Exercise data:
BEGIN

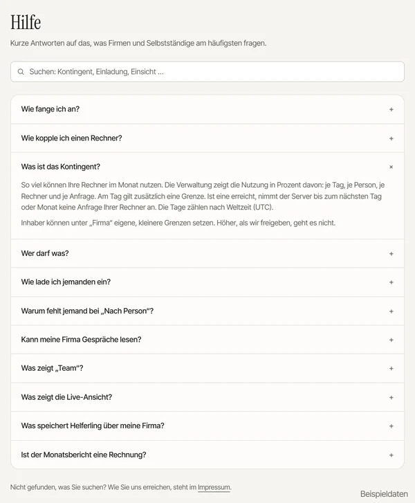Expand "Was speichert Helferling über meine Firma?"

(x=208, y=426)
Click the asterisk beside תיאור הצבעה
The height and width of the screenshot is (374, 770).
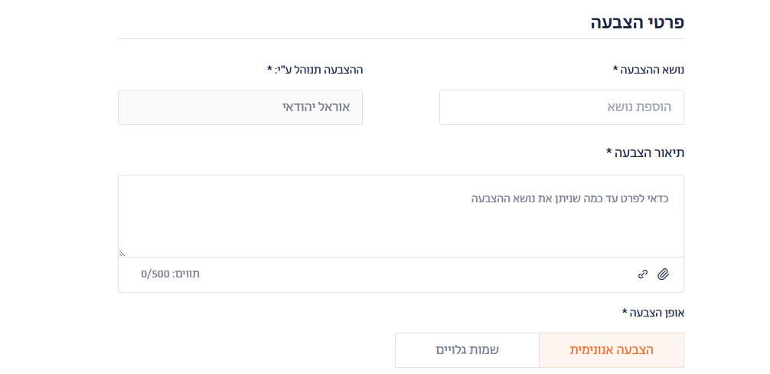click(x=609, y=151)
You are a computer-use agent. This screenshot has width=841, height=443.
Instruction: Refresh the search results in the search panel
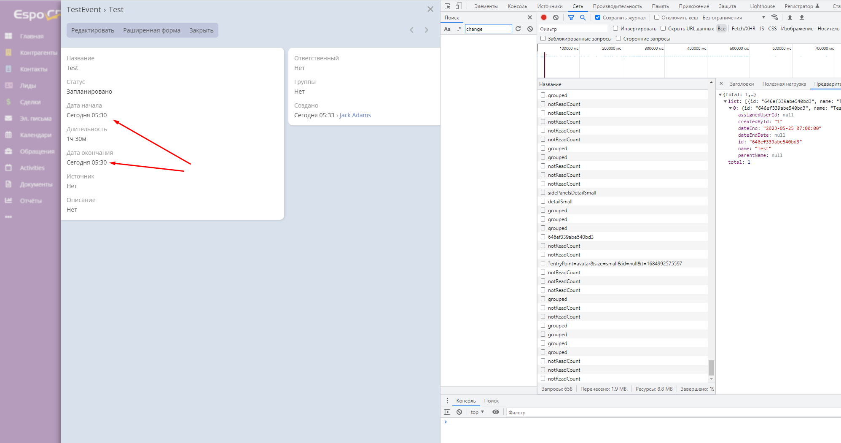pyautogui.click(x=518, y=29)
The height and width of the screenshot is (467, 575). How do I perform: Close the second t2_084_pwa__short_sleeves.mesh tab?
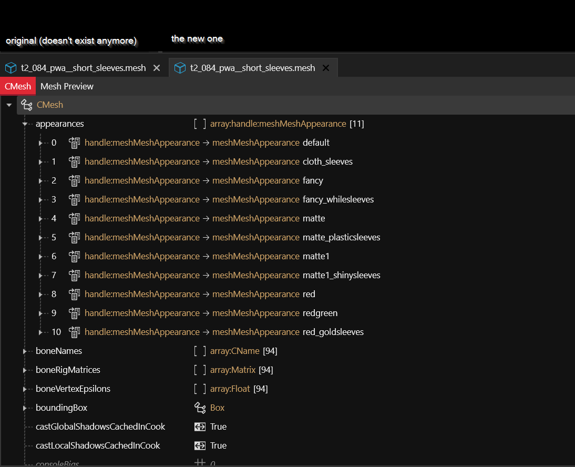click(x=326, y=68)
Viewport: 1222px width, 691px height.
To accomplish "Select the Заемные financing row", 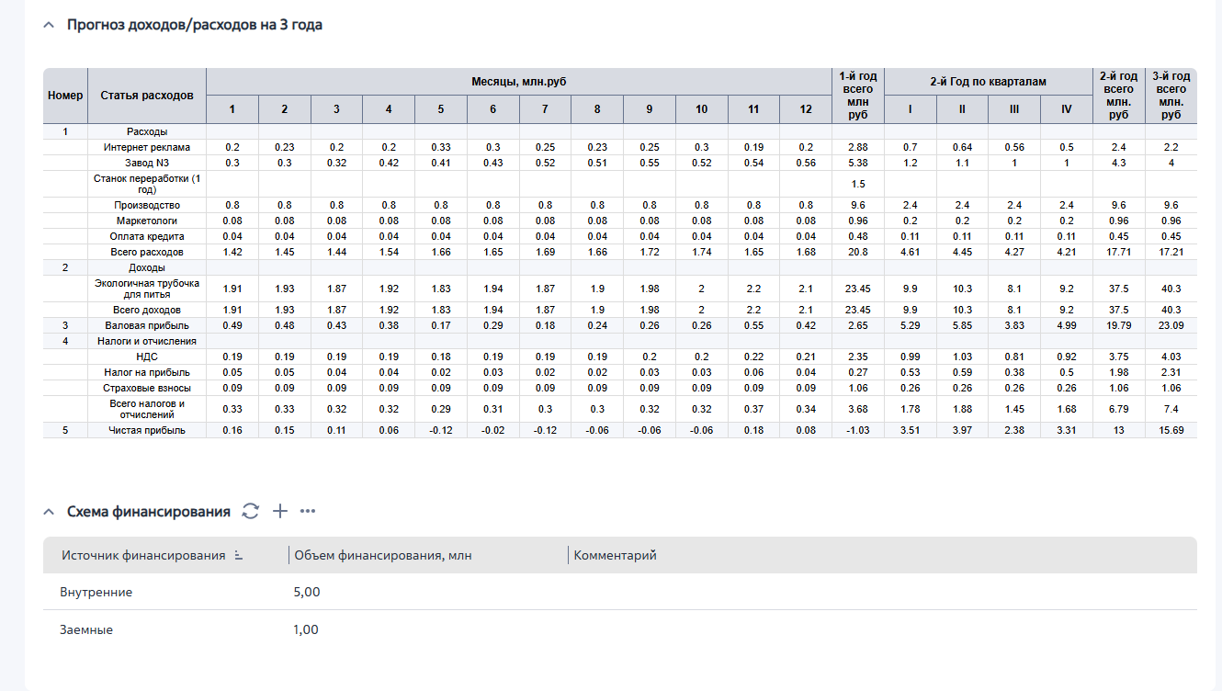I will (619, 629).
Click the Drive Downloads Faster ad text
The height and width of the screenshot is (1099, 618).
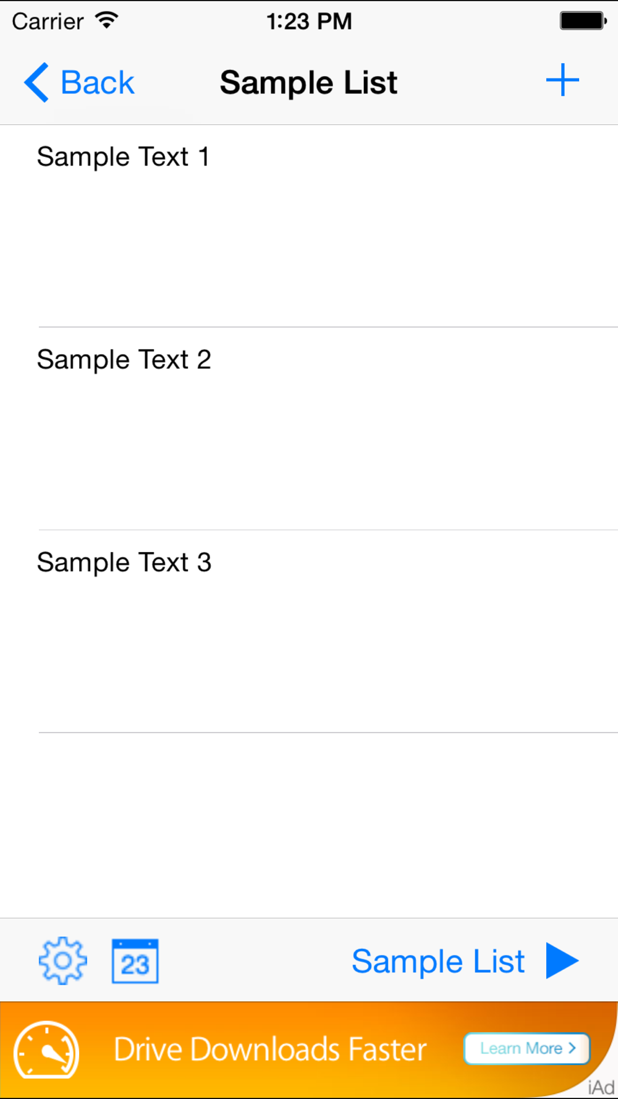click(270, 1050)
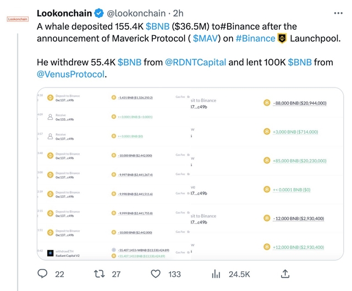Open the first $BNB cashtag
Image resolution: width=352 pixels, height=291 pixels.
pos(157,26)
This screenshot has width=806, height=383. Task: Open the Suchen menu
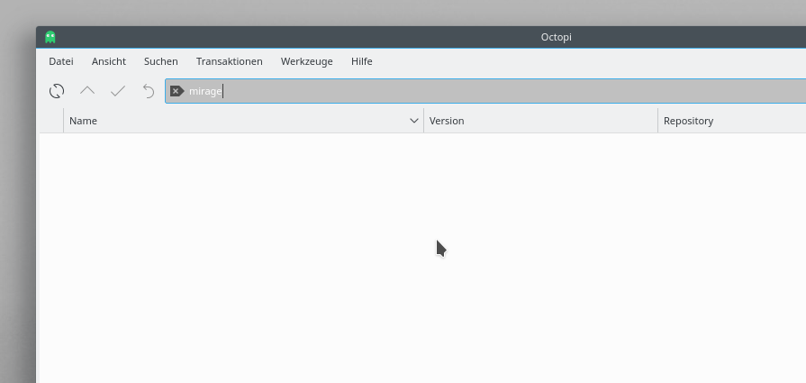point(161,61)
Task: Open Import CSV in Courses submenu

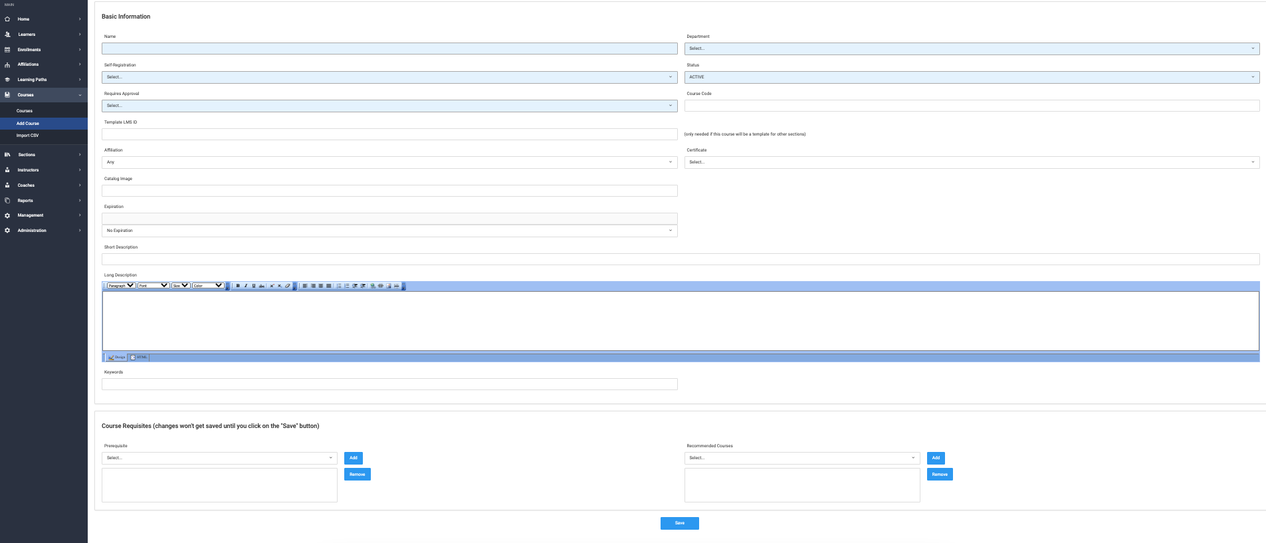Action: point(27,136)
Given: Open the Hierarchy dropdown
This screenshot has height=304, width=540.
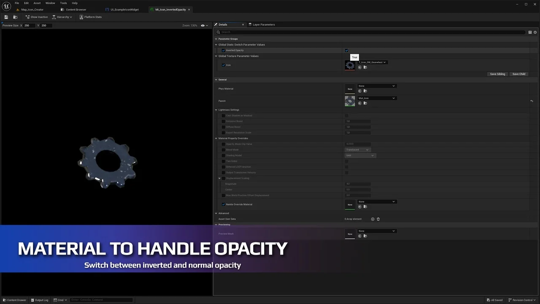Looking at the screenshot, I should [65, 17].
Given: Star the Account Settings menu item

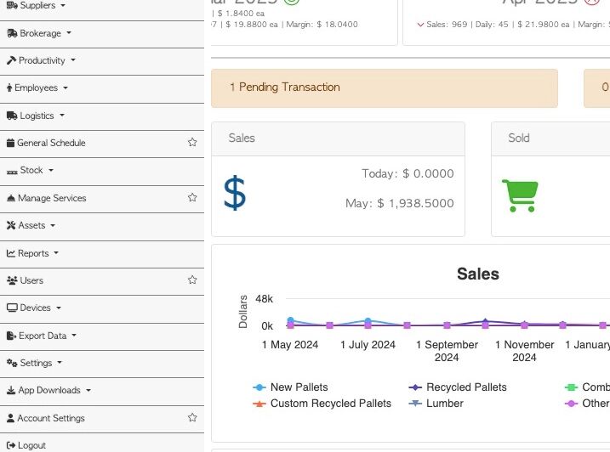Looking at the screenshot, I should [192, 418].
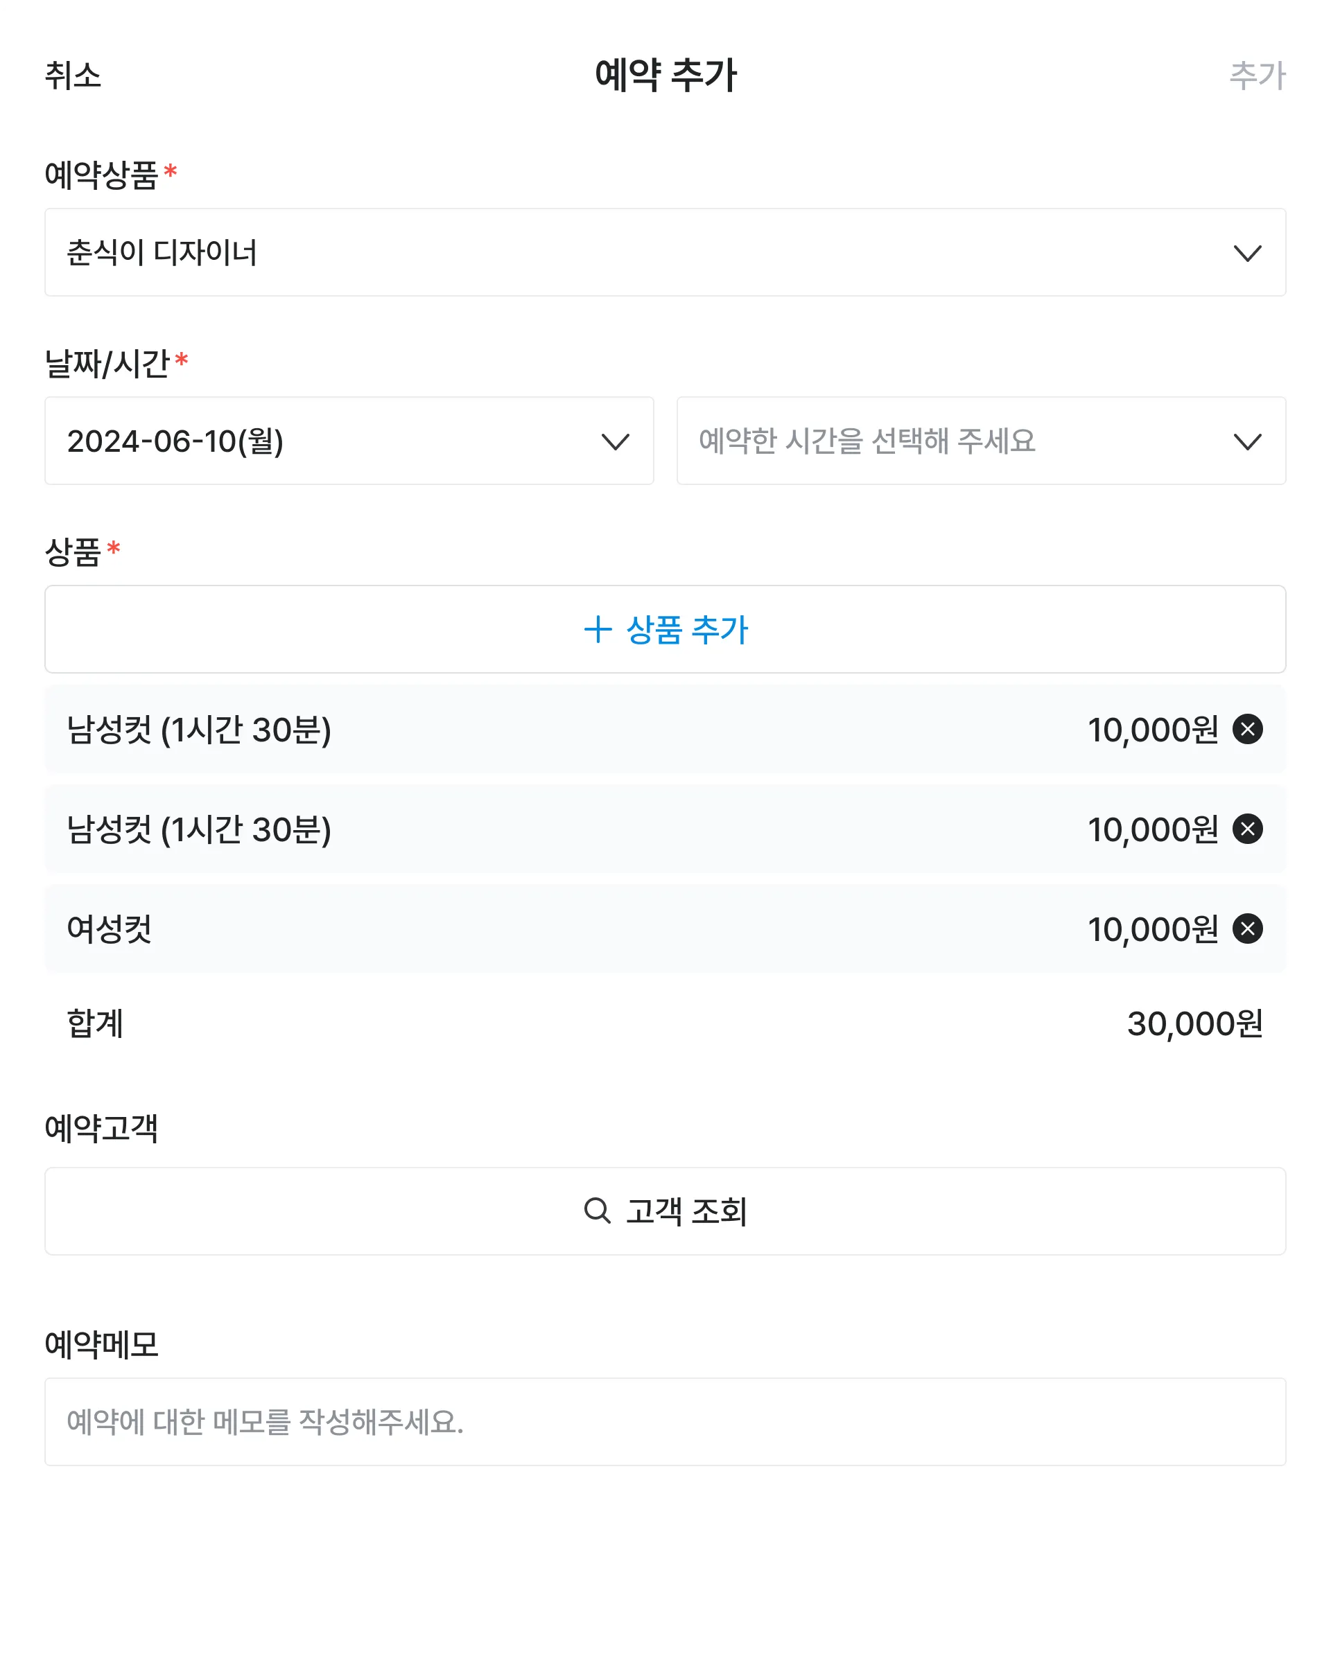Focus the 예약메모 text field

tap(665, 1422)
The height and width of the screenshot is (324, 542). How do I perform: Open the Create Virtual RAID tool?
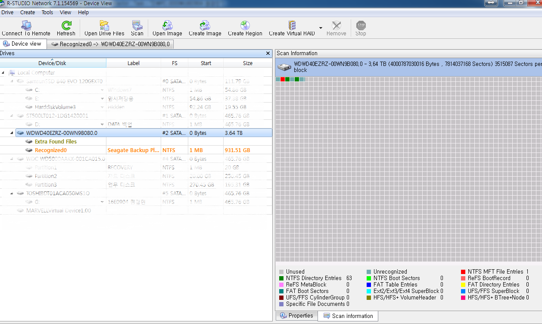click(292, 25)
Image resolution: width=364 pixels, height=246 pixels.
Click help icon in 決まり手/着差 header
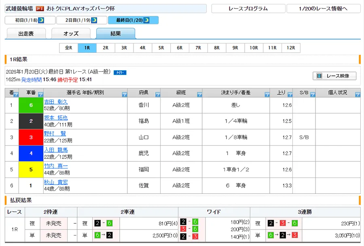[267, 95]
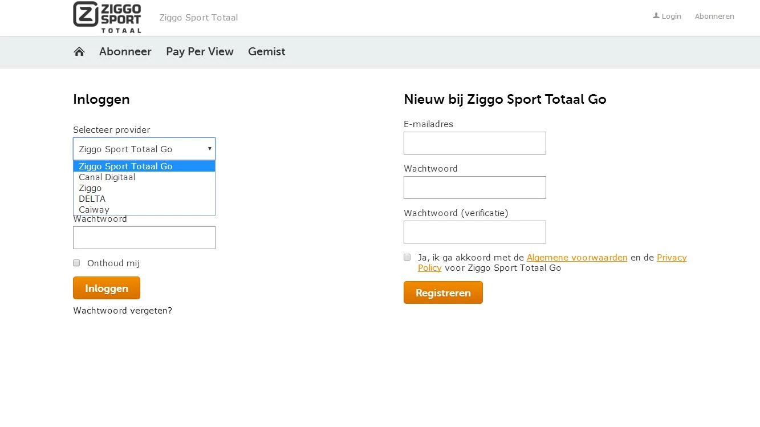Choose Caiway as the provider
The image size is (760, 427).
click(94, 209)
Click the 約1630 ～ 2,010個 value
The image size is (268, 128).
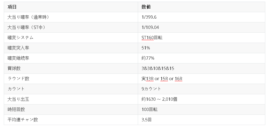point(159,99)
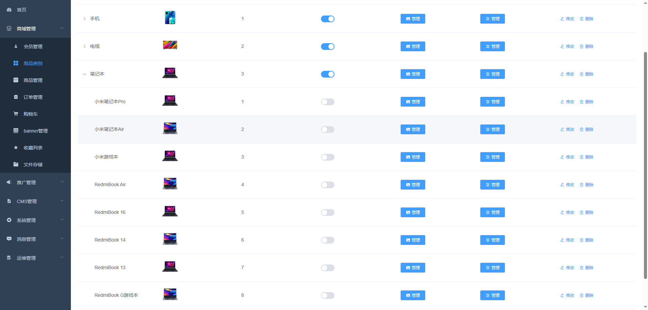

END

Problem statement:
Write out the lines that run from the line containing "The height and width of the screenshot is (324, 542)." to the end of the entries, inclusive, exactly as written. Skip every picture.

Answer to this task:
The height and width of the screenshot is (324, 542). How do I perform: Open the Create Virtual RAID tool?
click(292, 25)
Image resolution: width=364 pixels, height=246 pixels.
Click help icon in 決まり手/着差 header
[267, 95]
Choose Caiway as the provider
The image size is (760, 427).
click(94, 209)
Click the 約1630 ～ 2,010個 value
The image size is (268, 128).
point(159,99)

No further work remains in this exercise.